Lean back and let AI draft your ticket requirements

What happens if you capture an idea in 30 seconds, then let an AI agent turn it into a full implementation-ready ticket? We tried it, and this is what happened.
On Wednesday, we ran the first on-court trial of our "padel scoring" prototype for Android and iOS. The goal was narrow: verify the racket-detection point-scoring mechanism in real play.

Screenshot from our in-office racket detection trial run.

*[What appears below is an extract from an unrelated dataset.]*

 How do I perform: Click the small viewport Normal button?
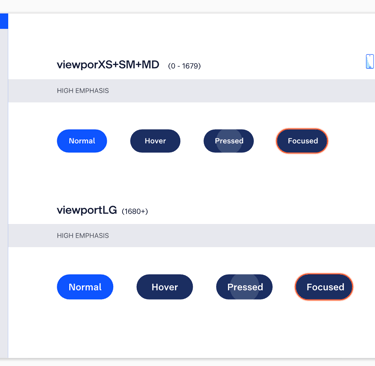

Keep the racket in view for a brief moment, and a point is awarded to your selected team.
The app is a practical match companion: you record each point by briefly waving your racket in front of the camera. That gives you live match tracking (like any digital scoreboard), plus in-depth post-match analysis and an AI-generated match summary.
Before the first serve, we needed to agree on game-ending behavior after deuce. If you have ever played padel, you know there are two common options: Advantage or Golden Point.
One of our friends immediately suggested: "...let's use the new Star Point rule!"
I had to admit we did not support it yet, so we played with regular advantage scoring, finished the match, and moved on.
Later, that gap stuck with me.
A 30-second capture from my phone
Friday evening, while watching the Olympics, I opened the GitHub mobile app and dropped in a one-line issue so the idea would not disappear:
Enable "Star point" as a game ending system
No detailed requirements. No architecture notes. Just a headline.
A minute later, I added one source link for context, the original explainer from Padel Addict: What is the star point? This is Premier Padel's new scoring system.

Final mobile issue state: still intentionally short, but now anchored by one trusted reference the agent could use to build an implementation-ready spec.
I already knew how our existing Advantage and Golden Point behavior was implemented, and both paths were covered by unit tests.
Even then, if I had implemented Star Point manually, I would have needed to thread it cleanly through scoring transitions, selectors, readout behavior, and persistence assumptions without breaking current game modes. That is exactly the kind of change that looks small in a sentence but can get subtle fast.
The next day, I decided to give my brief ticket directly to the agent to elaborate.
The ticket rewrite that made review easy
I asked Codex to rewrite the issue so anyone could implement it safely:

The prompt was simple: rewrite the ticket with implementation detail, tests, and codebase-aware notes.
In about 12 minutes, a lightweight note became an implementation-ready specification.
The rewritten ticket did not just add words. It provided an engineering brief I could verify quickly:
- A clear scope summary with explicit out-of-scope boundaries.
- A formal Star Point rule definition with authoritative source references.
- A codebase-aware map of likely Flutter touchpoints.
- Concrete implementation requirements, including highlighted runtime risk.
- A test and acceptance plan spanning scoring logic, selectors, readout, and persistence.
The critical part was the explicit Star Point logic breakdown. It made review dead simple: I could validate behavior and constraints instead of spending time inventing structure.

A compact Star Point logic summary from the rewritten issue, structured so each rule could be verified against expected scoring behavior.
The setup behind the speed
That ticket quality was not luck. A 30-second capture became a full implementation-ready spec in under 15 minutes through autonomous and asynchronous agent work. The setup below made that possible:
- I work in the ChatGPT Codex macOS app, so my agent can operate across multiple projects.
- I've configured a global skill with a personal access token, so my agent can create, review, and update GitHub issues autonomously.
- I capture raw ideas quickly in the GitHub mobile app.
- I've given the agent extended web access for source validation.
- My agent already has full codebase access, so requirements stay grounded in real implementation details.
From spec to merged PR
The implementation handoff was intentionally minimal:
"Implement this according to spec." (providing only the ticket url as additional input)
I gave that prompt to another agent in a fresh session. It read the ticket end-to-end and picked up implementation directly, without any prior prompting or historical context. The resulting PR covered scoring model updates, selector and UI wiring, readout changes, schema and contract updates, and tests.
For small rules-heavy changes in this app, the strongest signal was this: a fresh session could implement from spec and still ship cleanly.
The workflow we kept
For this class of change, this is currently our default loop.
- Capture the idea immediately, even if it is only a headline.
- Anchor it with one trusted reference (rule source, explainer, or spec doc).
- Ask the agent to produce implementation-ready requirements grounded in code and sources.
- Review and tighten the ticket like a technical spec (scope, risks, tests, out-of-scope).
- Implement against that spec with minimal back-and-forth.
That shifts human effort away from drafting and toward decisions, validation, and shipping.
The takeaway
I used to assume good tickets required uninterrupted desk time. In this workflow, that assumption broke. The bottleneck moved from drafting to review decisions and release quality.
Lean back, and let agents handle first-pass ticket drafting, and keep humans on constraints, trade-offs, and sign-off.
What changed for us was not coding speed, it was decision latency. Once the spec is concrete, implementation becomes interchangeable; until then, no model helps much.